The details: The six Suffolk-based service providers have signed a formal pledge covering all ages, genders, ethnicities and all types of sexual violence. If an organisation cannot meet a specific survivor's needs, they commit to ensuring a "warm, supported handover" to the appropriate service.
The pledge has been signed by:
Survivors In Transition
Brave Futures
ISVA Service
Iris
Mountain Healthcare
Restitute
The big picture: The initiative emerged following research by the University of Suffolk and Suffolk County Council's Violence Against Women and Girls strategy refresh, which highlighted fragmentation in the current system. The pledge serves as a "stabilising arrangement while the broader system around us continues to evolve and restructure."
What this means: The move represents an unprecedented level of coordination between Suffolk's sexual violence service providers, who collectively serve survivors across the county with specialised support services.
Survivors will now get a unified and coordinated response regardless of which partner organisation they contact first. The approach includes shared responsibility for referrals, assessments, and support pathways, with transparent communication routes between all partners.
The new, joined-up approach also ensures "no referrals without follow-up," and establishes clear accountability around roles and escalation routes between involved partners.
What they're saying: Fiona Ellis, CEO at Survivors in Transition, said the collaboration addresses a critical problem: "Survivors told us they face a revolving door of support, with inconsistent referral routes, duplication, and gaps between criminal justice, mental health, NHS and voluntary sector services.
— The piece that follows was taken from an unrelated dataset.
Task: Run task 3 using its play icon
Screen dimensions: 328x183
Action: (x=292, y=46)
Without collaboration, survivors will keep falling through the widening cracks, costing them immeasurable damage and the system significant cost."
In their joint statement, the organisations emphasise that "this pledge reflects our shared commitment to working collaboratively, reducing fragmentation, and ensuring that no survivor falls through the cracks during a system-wide transitional period."
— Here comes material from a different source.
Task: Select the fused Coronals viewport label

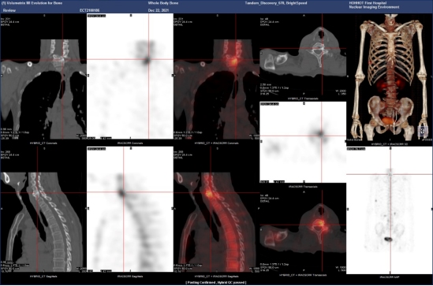Action: tap(216, 143)
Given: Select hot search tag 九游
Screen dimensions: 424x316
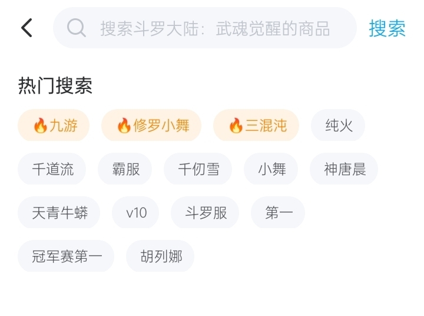Looking at the screenshot, I should click(x=54, y=126).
"Together, we pledge that any survivor of sexual violence who reaches out to any one of our organisations will be welcomed with compassion, dignity, and respect – and never turned away or signposted somewhere else."
For context: The move represents a significant response to systemic pressures facing sexual violence services, with Ellis noting that "significant changes in government policy and legislation mean we must adapt quickly and collectively to new landscapes" while continuing to serve survivors across the county with specialised support services.
The bottom line: Suffolk's sexual violence charities are working towards a seamless support network where survivors can access appropriate help regardless of which organisation they approach first, ensuring no one falls through the gaps while the wider system undergoes transformation.
As Ellis emphasises, "It's not just a pledge – it's a commitment to a better way of working together to ensure survivors are more consistently supported and services more visible and accessible to them, and that collectively we understand and respond to changing demand for our services."